Parts of the exercise —
A. List every organization that the Mars article names.
B. Translate this sentence from the Mars article into Spanish: "Mars presents a unique opportunity in the search for answers."
C. Transcribe the Mars article from "We have had" up to and including "those on Mars.".

Excerpt provided —
-------------------------

Four spacecraft are about to be sent to Mars. Kevin Nolan explains why there's more interest than ever in our nearest neighbour.
The cosmos is vast. Our sun is but one star of four hundred thousand million in the Milky Way galaxy. The Milky Way is but one of a hundred thousand million galaxies. But there is still a cosmic context for Earth - and we are becoming aware of it because of the relentless progress of research as humanity begins to figure out the big picture for our planet. Yet the big picture is far from complete.
Many now regard life on Earth as a planetary phenomenon, but we have little idea how life started, what external forces affect life here and what the cosmic abundance of life is. Our long-term survival may well depend on knowing the answers to such questions.
Mars presents a unique opportunity in the search for answers. In all the vastness of the cosmos, we find next door the perfect planetary companion, a cosmic stepping stone. Might life have arisen on Mars also? Might there be life there today?
We have had various suggestions. Only 80 years ago, we thought there might be an advanced Martian race living on the planet. When the Mariner and Viking space probes visited Mars in the 1960s and 1970s to reveal a sterile planet, we concluded it harboured no life. Lately, however, we have developed more sophisticated ideas of the process of life. Since the Viking missions, we have discovered life on Earth thriving in conditions more severe than those on Mars.
We know there was life on Earth soon after its birth. We see planets throughout the Milky Way where water is forming by the oceanful every day. We know there are trillions of comets coated with the chemical building blocks of life.
We also know a lot more about Mars. Recent probes have verified that it has water in abundance. Dried river beds point to an ancient history similar to Earth's. It is plausible that life formed on Mars during its infancy. Only after a billion years did Mars take a different path. There may have been a thriving biosphere for millions of years, and there could even be life there today, hidden under the surface. This is why we want to re-examine Mars, now we have learned which questions to ask.
Numerous organisations are involved, from NASA and the European Space Agency to smaller groups, such as the Planetary Society. This worldwide programme began in 1996, with the Mars Pathfinder rover mission. More recently, two orbiters were sent, the Mars Global Surveyor and Mars Odyssey. Next month, four more probes embark on their six-month journeys: two rovers sent by NASA and the European Space Agency's Mars Express, a two-in-one probe that incorporates an orbiter and the Beagle 2 lander.
All these probes will analyse the geology and climate of Mars in detail and look for water and signs of life. They also lay a foundation for the next generation of probes. NASA envisages long-range rovers and a new class of "scout" mission, including airborne vehicles on Mars by 2009. A "sample-return" mission by 2014, which would bring back Martian rocks and allow us to tackle the question of life on the planet, is also possible.

-------------------------

Stored data —

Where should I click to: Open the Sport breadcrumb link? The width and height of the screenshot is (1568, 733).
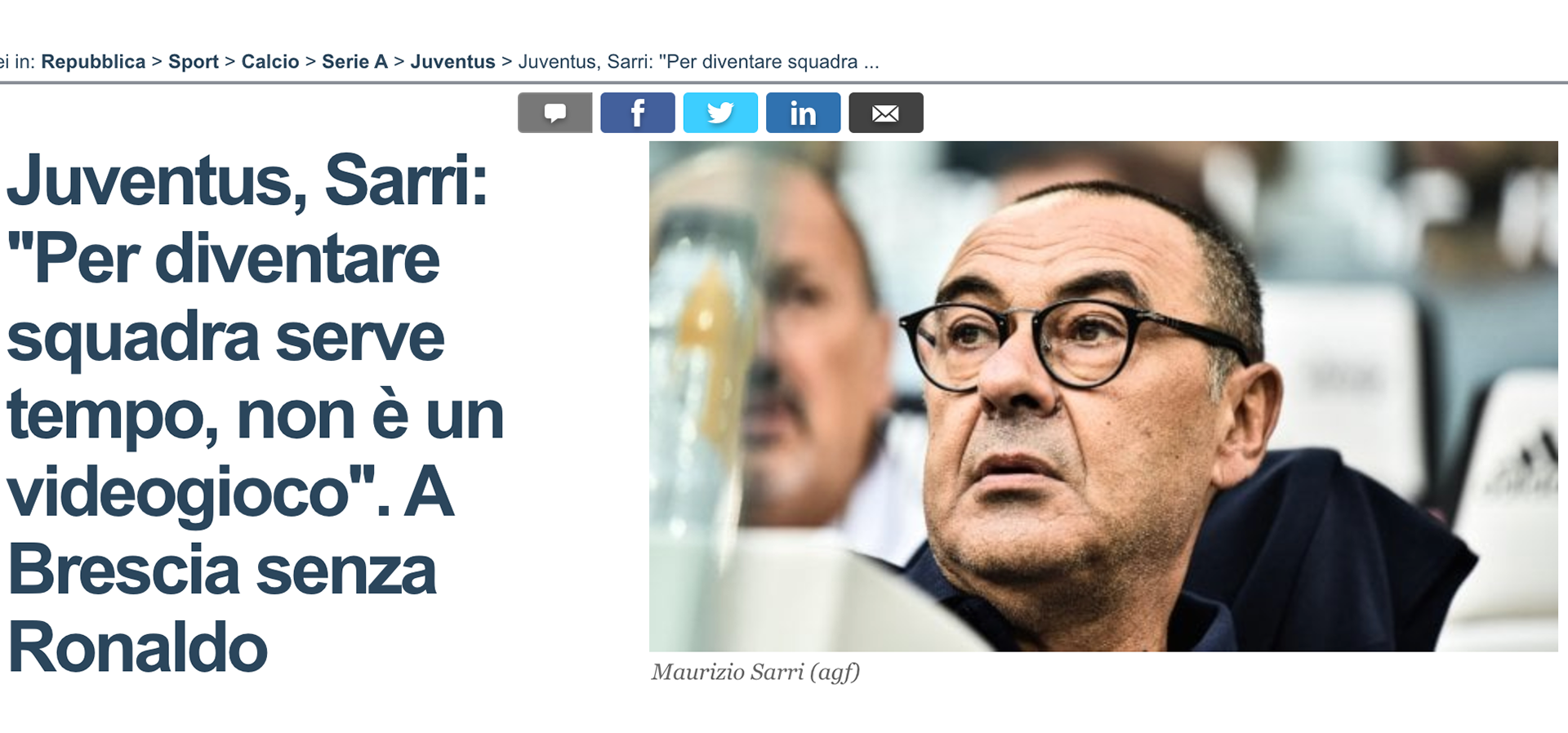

-------------------------

The replies —
A. NASA, the European Space Agency, the Planetary Society

B. Marte presenta una oportunidad única en la búsqueda de respuestas.

C.
We have had various suggestions. Only 80 years ago, we thought there might be an advanced Martian race living on the planet. When the Mariner and Viking space probes visited Mars in the 1960s and 1970s to reveal a sterile planet, we concluded it harboured no life. Lately, however, we have developed more sophisticated ideas of the process of life. Since the Viking missions, we have discovered life on Earth thriving in conditions more severe than those on Mars.